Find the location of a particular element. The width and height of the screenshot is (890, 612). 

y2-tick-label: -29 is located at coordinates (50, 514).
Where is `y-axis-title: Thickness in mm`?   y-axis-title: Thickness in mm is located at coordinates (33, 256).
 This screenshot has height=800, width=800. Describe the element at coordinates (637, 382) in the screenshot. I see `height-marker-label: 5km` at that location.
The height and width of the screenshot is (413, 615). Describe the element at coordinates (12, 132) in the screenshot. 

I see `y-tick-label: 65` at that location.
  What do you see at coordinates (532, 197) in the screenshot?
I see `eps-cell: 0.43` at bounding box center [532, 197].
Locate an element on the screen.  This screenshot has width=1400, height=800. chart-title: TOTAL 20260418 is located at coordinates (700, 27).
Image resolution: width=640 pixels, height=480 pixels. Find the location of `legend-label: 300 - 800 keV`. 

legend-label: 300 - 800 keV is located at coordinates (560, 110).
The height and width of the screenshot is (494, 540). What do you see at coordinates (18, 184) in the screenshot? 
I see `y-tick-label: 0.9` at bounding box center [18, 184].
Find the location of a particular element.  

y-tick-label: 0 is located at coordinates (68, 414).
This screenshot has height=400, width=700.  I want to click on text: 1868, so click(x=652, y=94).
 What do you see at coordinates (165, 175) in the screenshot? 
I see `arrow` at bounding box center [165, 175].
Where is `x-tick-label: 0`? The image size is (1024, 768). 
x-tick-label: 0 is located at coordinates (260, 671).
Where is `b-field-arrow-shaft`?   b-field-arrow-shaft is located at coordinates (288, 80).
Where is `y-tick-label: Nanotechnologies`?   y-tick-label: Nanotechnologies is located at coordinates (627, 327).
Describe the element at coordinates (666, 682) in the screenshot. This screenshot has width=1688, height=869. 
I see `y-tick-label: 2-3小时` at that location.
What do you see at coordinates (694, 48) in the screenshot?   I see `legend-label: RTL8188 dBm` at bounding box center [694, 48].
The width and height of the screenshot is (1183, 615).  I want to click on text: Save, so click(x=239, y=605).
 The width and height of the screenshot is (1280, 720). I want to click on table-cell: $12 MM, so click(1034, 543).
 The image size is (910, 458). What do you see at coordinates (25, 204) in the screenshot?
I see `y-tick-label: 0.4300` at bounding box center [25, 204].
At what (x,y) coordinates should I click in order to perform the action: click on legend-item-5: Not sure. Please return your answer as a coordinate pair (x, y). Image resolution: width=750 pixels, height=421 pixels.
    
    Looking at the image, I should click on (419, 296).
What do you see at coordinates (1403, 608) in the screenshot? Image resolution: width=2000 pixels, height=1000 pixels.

VOTRE OBJECTIF = Recopie la liste ci-dessus en remplaçant partout « Find the location of » par « Locate », sans rien modifier d'autre.

SOLUTION PROPOSÉE =
Locate a particular element. The width and height of the screenshot is (890, 612). 

y2-tick-label: -29 is located at coordinates (50, 514).
Where is `y-axis-title: Thickness in mm`?   y-axis-title: Thickness in mm is located at coordinates (33, 256).
 This screenshot has height=800, width=800. Describe the element at coordinates (637, 382) in the screenshot. I see `height-marker-label: 5km` at that location.
The height and width of the screenshot is (413, 615). Describe the element at coordinates (12, 132) in the screenshot. 

I see `y-tick-label: 65` at that location.
  What do you see at coordinates (532, 197) in the screenshot?
I see `eps-cell: 0.43` at bounding box center [532, 197].
Locate an element on the screen.  This screenshot has width=1400, height=800. chart-title: TOTAL 20260418 is located at coordinates (700, 27).
Image resolution: width=640 pixels, height=480 pixels. Locate `legend-label: 300 - 800 keV`. 

legend-label: 300 - 800 keV is located at coordinates (560, 110).
The height and width of the screenshot is (494, 540). What do you see at coordinates (18, 184) in the screenshot? 
I see `y-tick-label: 0.9` at bounding box center [18, 184].
Locate a particular element.  

y-tick-label: 0 is located at coordinates (68, 414).
This screenshot has height=400, width=700.  I want to click on text: 1868, so click(x=652, y=94).
 What do you see at coordinates (165, 175) in the screenshot? 
I see `arrow` at bounding box center [165, 175].
Where is `x-tick-label: 0`? The image size is (1024, 768). 
x-tick-label: 0 is located at coordinates (260, 671).
Where is `b-field-arrow-shaft`?   b-field-arrow-shaft is located at coordinates (288, 80).
Where is `y-tick-label: Nanotechnologies`?   y-tick-label: Nanotechnologies is located at coordinates (627, 327).
Describe the element at coordinates (666, 682) in the screenshot. This screenshot has width=1688, height=869. 
I see `y-tick-label: 2-3小时` at that location.
What do you see at coordinates (694, 48) in the screenshot?   I see `legend-label: RTL8188 dBm` at bounding box center [694, 48].
The width and height of the screenshot is (1183, 615).  I want to click on text: Save, so click(x=239, y=605).
 The width and height of the screenshot is (1280, 720). I want to click on table-cell: $12 MM, so click(1034, 543).
 The image size is (910, 458). What do you see at coordinates (25, 204) in the screenshot?
I see `y-tick-label: 0.4300` at bounding box center [25, 204].
At what (x,y) coordinates should I click in order to perform the action: click on legend-item-5: Not sure. Please return your answer as a coordinate pair (x, y). Image resolution: width=750 pixels, height=421 pixels.
    
    Looking at the image, I should click on (419, 296).
What do you see at coordinates (1403, 608) in the screenshot? Image resolution: width=2000 pixels, height=1000 pixels.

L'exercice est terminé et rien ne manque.